14 November 2018

Well, that escalated quickly.

[Disclaimer: Nothing like that, no books were harmed in the making of this post. It's just that my nano has taken off again, rather like a house - or, in this case, book - on fire. Book burning is still awful and closed-minded and useless. Don't do it. Read. There we go.]

So for a few days, I was stuck - horribly stuck - at best, my nano word count was falling behind. At worst, I had lost my voice as a novelist and all of Orana had abandoned me. Same thing, really, if you throw a panic attack in the middle over a poorly elbow in your dominant hand when both of the things that define you (interpreting and writing) involve the pain-free movement of your right hand and arm.

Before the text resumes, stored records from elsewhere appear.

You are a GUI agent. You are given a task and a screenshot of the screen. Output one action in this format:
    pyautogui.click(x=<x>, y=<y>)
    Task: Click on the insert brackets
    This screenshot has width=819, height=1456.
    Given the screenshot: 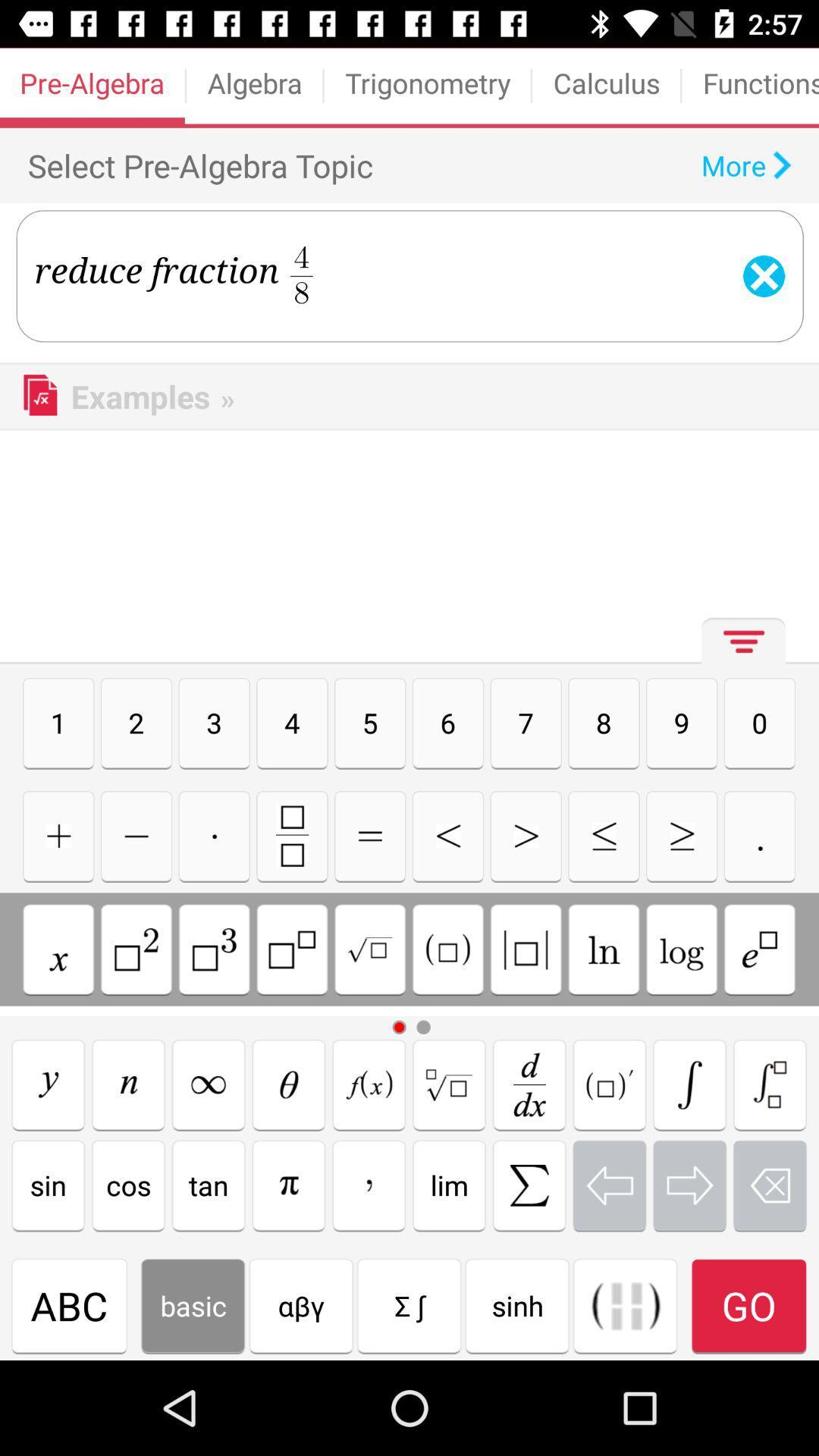 What is the action you would take?
    pyautogui.click(x=525, y=949)
     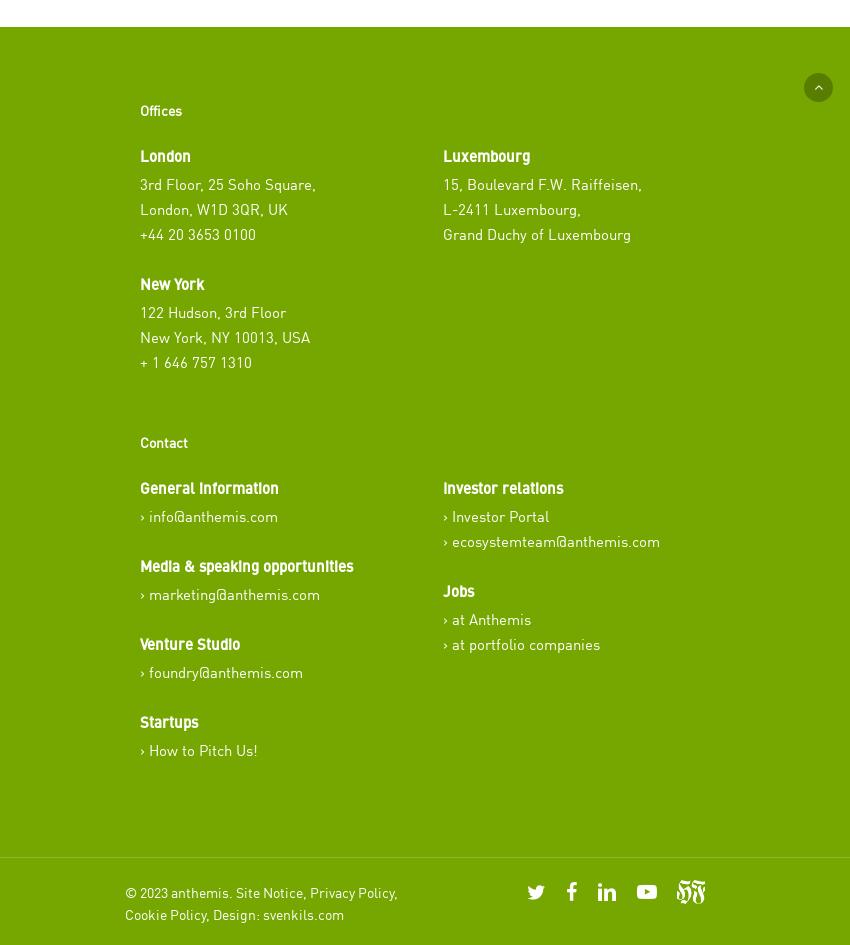 I want to click on 'Cookie Policy', so click(x=165, y=913).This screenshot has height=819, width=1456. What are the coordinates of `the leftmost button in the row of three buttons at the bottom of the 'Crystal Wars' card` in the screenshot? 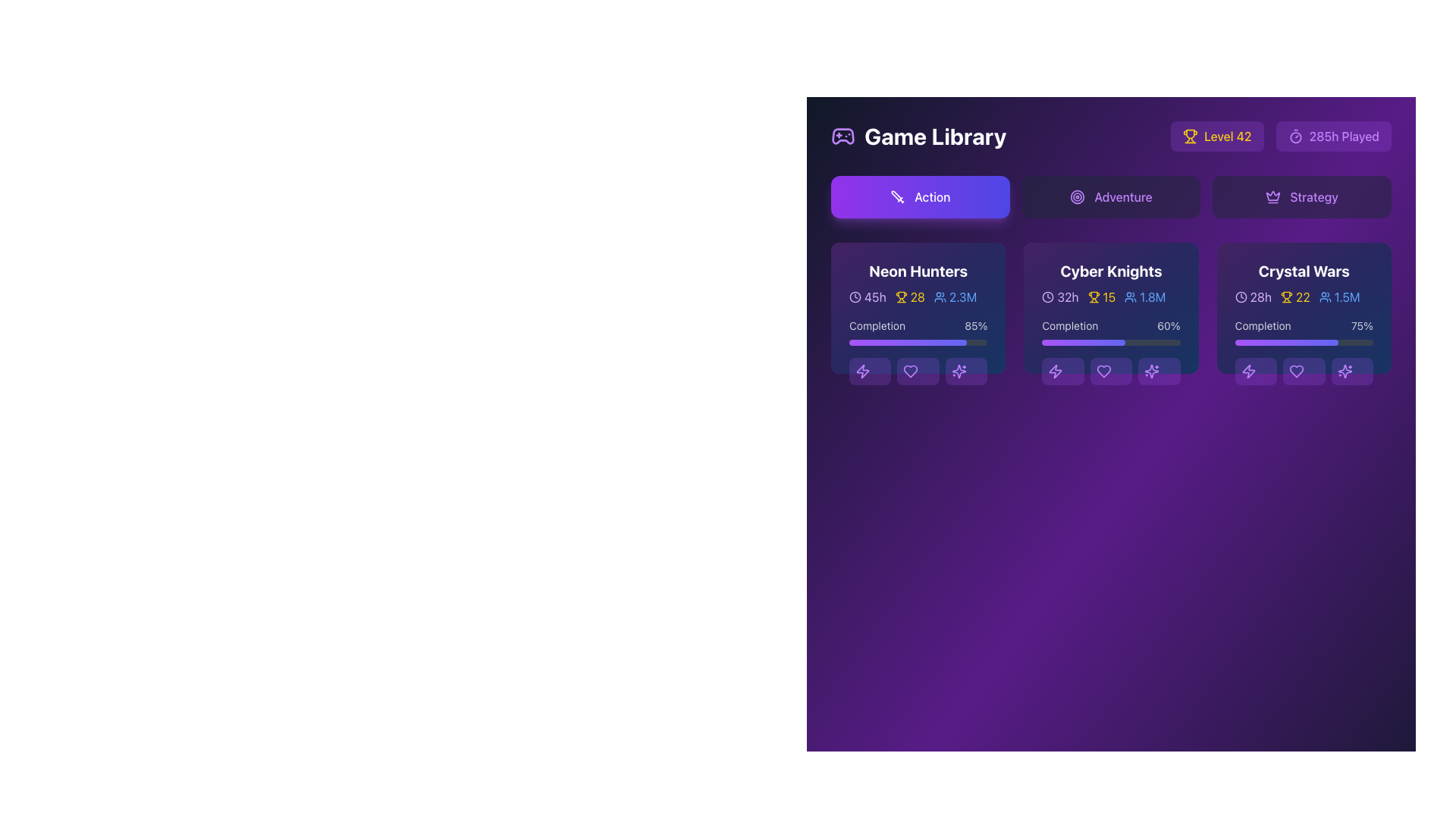 It's located at (1256, 371).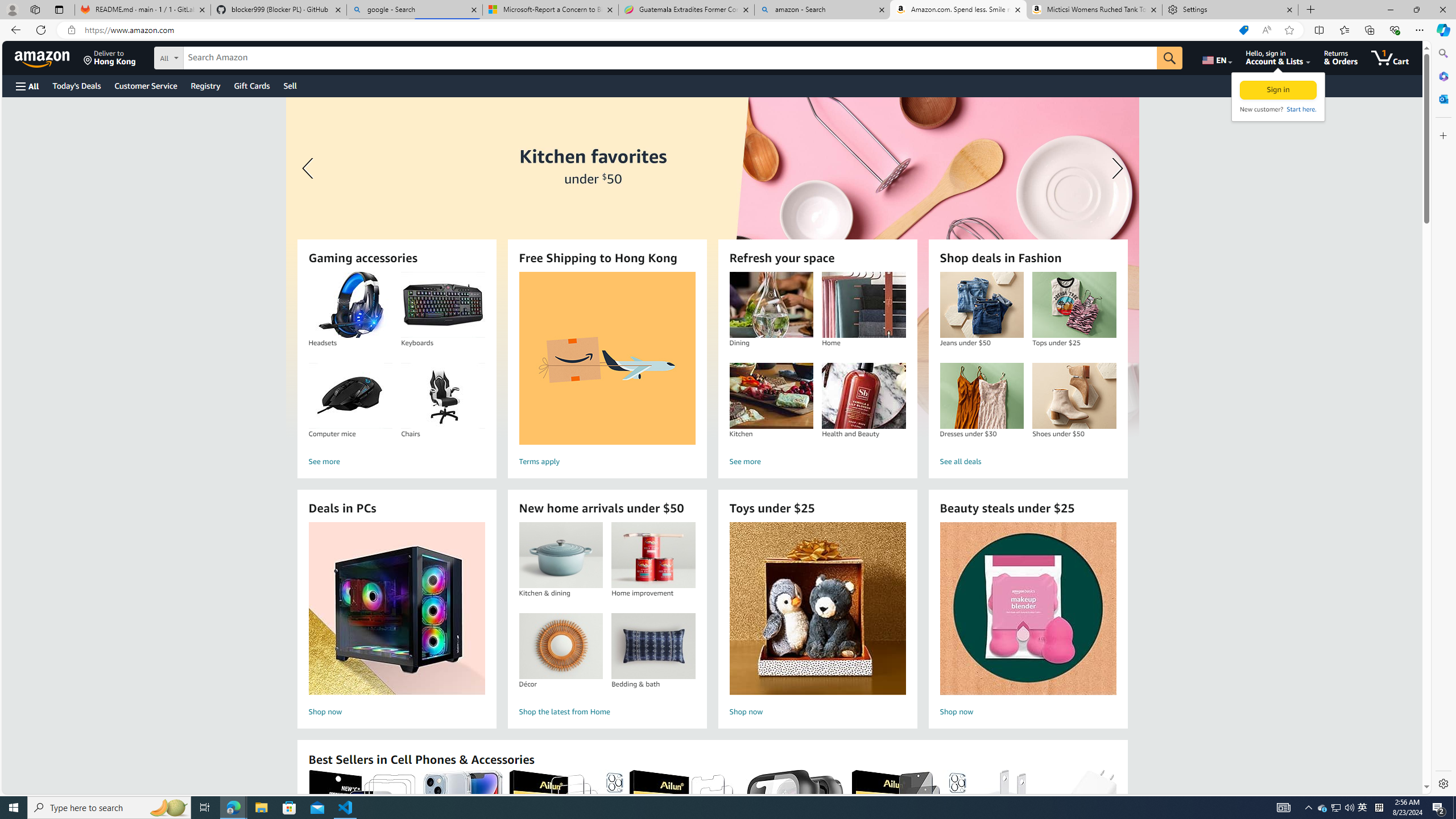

I did what any rational adult in my shoes staring at a blank page would do - I hit the panic button and freaked WAY the heck out for a little while, and then I started thinking about my support system as a writer. You may think that we sit at our IKEA desks all alone in our writing sheds, surrounded by lovely greenery and sipping a mug of tea as the ideas just flow out of our heads into our novels, but I am here to tell you this: if that is the truth, I'm not sure what it is that I am doing because it involves sitting on my worn leather couch, laptop on my knees, wolfhounds clambering about on clobberpaws and crying. Lots of crying. Anyway!

I have recently gotten to know someone that I'm fairly certain I already knew from another time in my life - a fellow novelist who attended the same college I did in the mountains of northern Georgia. So after all the crying and panicking, I sent him a simple text that said that I was struggling to find an antagonist and that my protagonist was stuck, sitting on a horse in the Outlands and watching someone ride toward her. For two days, I literally did not know who it was that was riding toward her. His responses led me to my antagonist, and to the rider who is merely the catalyst for the main story arc. Since then, I have written more than 10,000 words, and even though I am not at my daily wordcount target it is in sight. I still am not sure what the antagonist's story is, but at least I'm back heading in the right direction.

So writers, lean on each other. It doesn't mean that you don't know how to write or that you are a phony (impostor syndrome, anyone?), it means that you are using the community we find among like-minded individuals. You are doing the work, and you do not have to do it alone. Now, get your characters off those lonely roads and into some good plot points!